以来、夏が来ると毎年、近所に住むテッちゃんのパパが、花火をやろうと広いご自宅の庭に誘ってくれるようになった。


誘っていただいた近所に住む3家族は、大量の花火、缶ビールや乾き物などを買い込んでお邪魔するのが、気づけばすっかり年中行事となっていった。


子供達は毎年大喜びで、大量に用意したはずの花火はあっという間になくなったし、花火が終わってしまってからも遊びに夢中でなかなか帰りたがらない。


お酒が入った大人たちも、その日だけは子供達の多少の夜更かしに目を瞑っていた。


コロナ禍の間は花火だけになったものの、毎年欠かさず行われたのだった。


異変が起きたのは去年のことだ。


久しぶりにビールやジュースを飲んだりしようと、テッちゃんのパパは張り切って、テーブルや椅子を用意してくれたし、たくさんの花火も買っておいてくれてあった。


けれど、ひと家族が不参加だった。


あんなに花火が好きな子達が、一体どうしたんだろうね。


理由は特に言ってなかったらしい。


まあ、でもとにかく花火、やろう。


例年、子供達が一斉に花火に押しかけて、取り合いになるので、あらかじめ袋から出してバラバラにして台に乗せておく。


ロウソクも準備して、さあ、いいよ!と子供達に声をかける。
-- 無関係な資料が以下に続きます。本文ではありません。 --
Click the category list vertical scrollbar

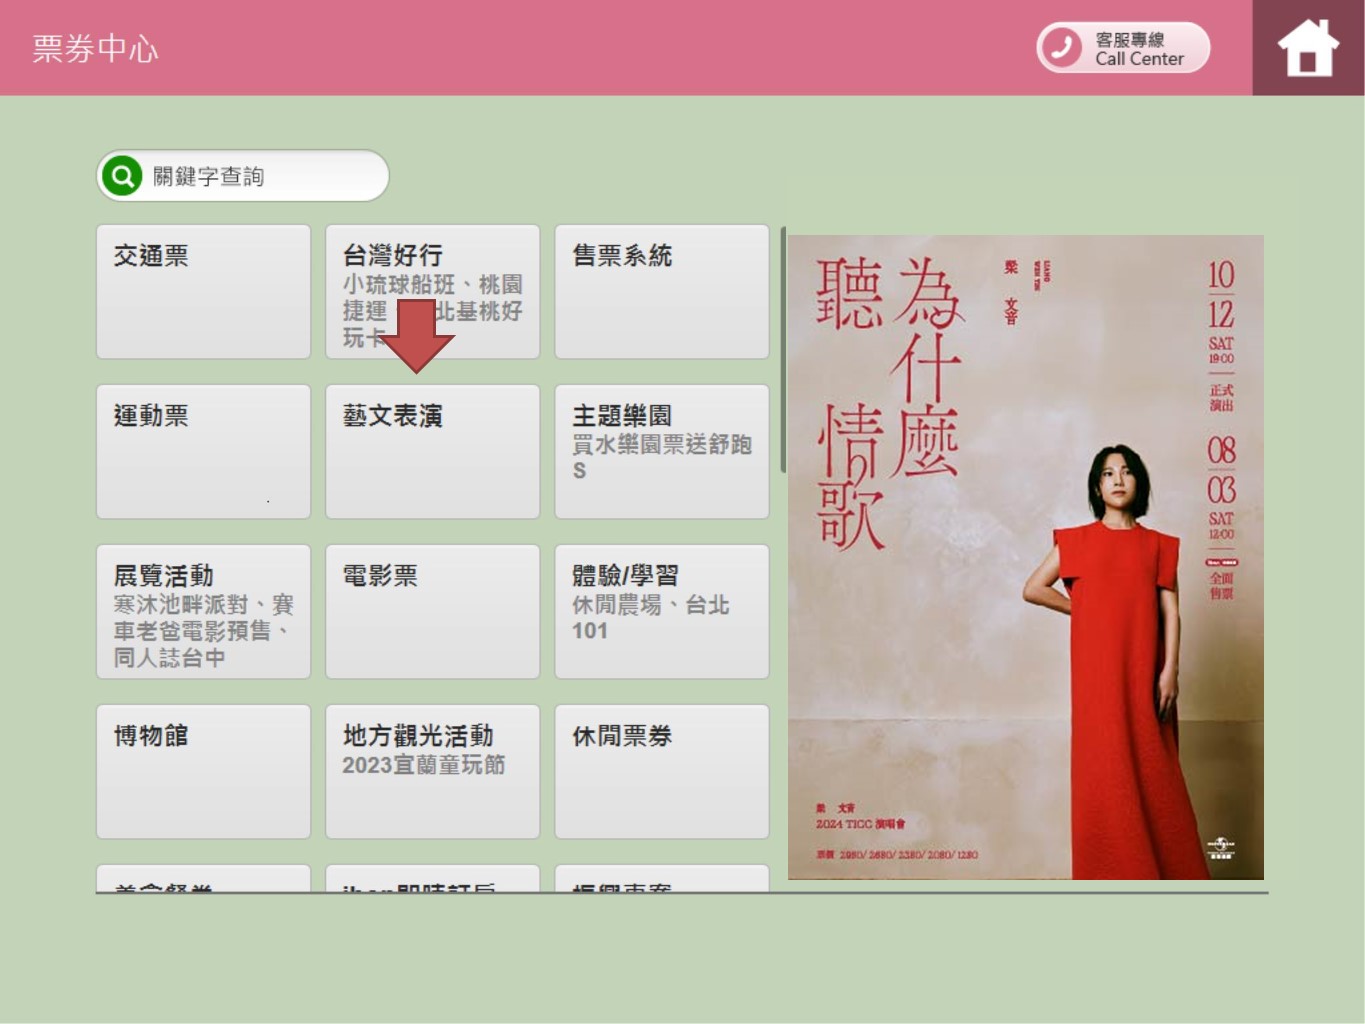(x=783, y=350)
それから大人たちは飲み始める。


いつもそうしていたから、去年もそうしたのだった。


しかし、しばらくしてふと見ると、花火が全然減っていない。


子供達の方に目を向けると、女の子たちは花火には見向きもせず、おしゃべりに夢中。


男の子たちも、大物の仕掛け花火をやるだけやったらそれで満足してしまったらしく、カードゲームで遊び始めている。
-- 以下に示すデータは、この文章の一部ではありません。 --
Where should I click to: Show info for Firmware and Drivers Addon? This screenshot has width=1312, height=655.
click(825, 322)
テッちゃんのパパが準備してくれた、ロウソクを立てるためのレンガや、花火の始末のためのバケツやジョウロの周りがしんとしてしまっている。


これはマズイ…と勧めてみても、全然やろうとしない。


「せっかく準備してくださったんだから…」と、小声で言うと、渋々手を出す有り様である。


このままでは開封してしまった花火が終わらない。


大人たちは飲み物を置いて、皆で花火をやり始めた。


一向に減らないので、こっそりと数本束ねてやったりもした。


そうして頑張って消費して、ようやく締めの線香花火に辿り着いたのだった。


線香花火、数十本か…。


しかし線香花火が始まると、不思議と子供達も一緒にやり始めた。


大人も子供も皆静かに、それぞれの場所で、小さな火花がやがてポトリと落ちるところをじっと見守っている。
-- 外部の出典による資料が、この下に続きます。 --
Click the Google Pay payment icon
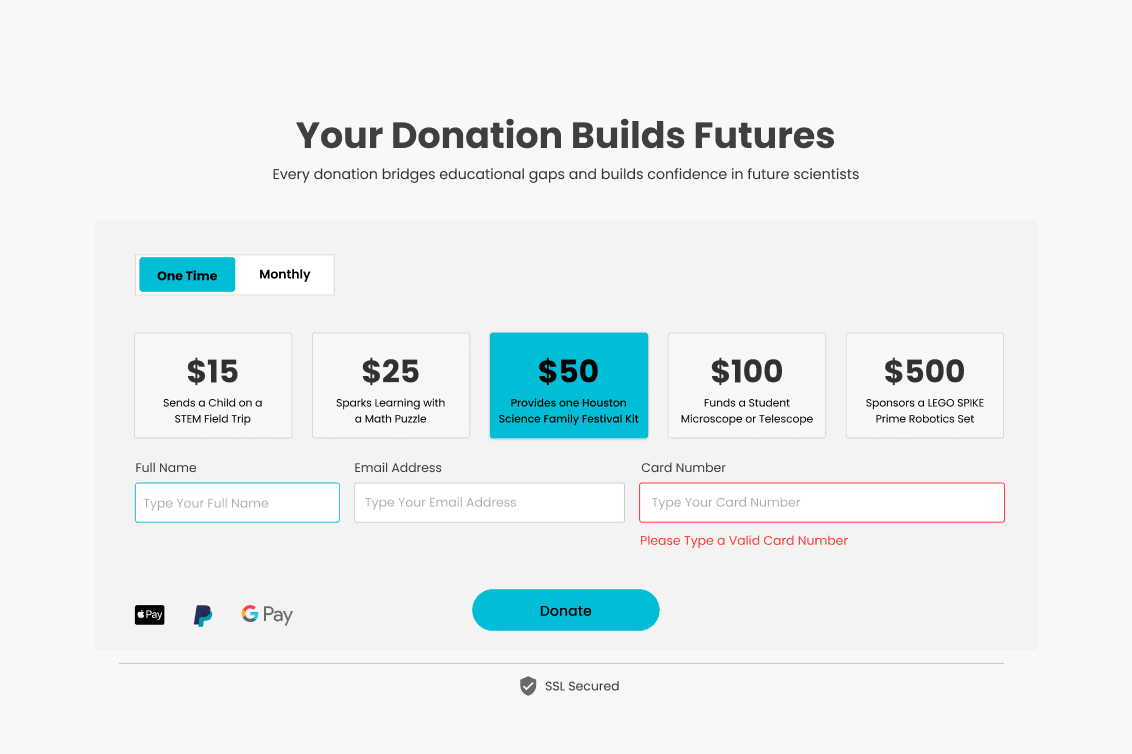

なんとなく、これが最後の集まりだと大人たちが認めた瞬間だった。


誰彼ともなく、


「うっかりしてたね…この子たちもう、みんな中学生だよ」


「コロナのせいもあったよね」


「子供達の成長に少し鈍感になっていたかも…」


「毎年当たり前にやってたからねえ…」


「10年以上も経ったなんてね…」


そんなことを言い合ううちに最後の線香花火がポトンと落ちた。


テッちゃんのパパは何も言わず、静かに後片付けを始めた。


その背中に、手伝おうと駆け寄ったテッちゃんの姿を見て初めて、2人の背も肩幅もそう変わらないことに気がついた。


みんなそろって、本当に、相当うっかりしていたのだった。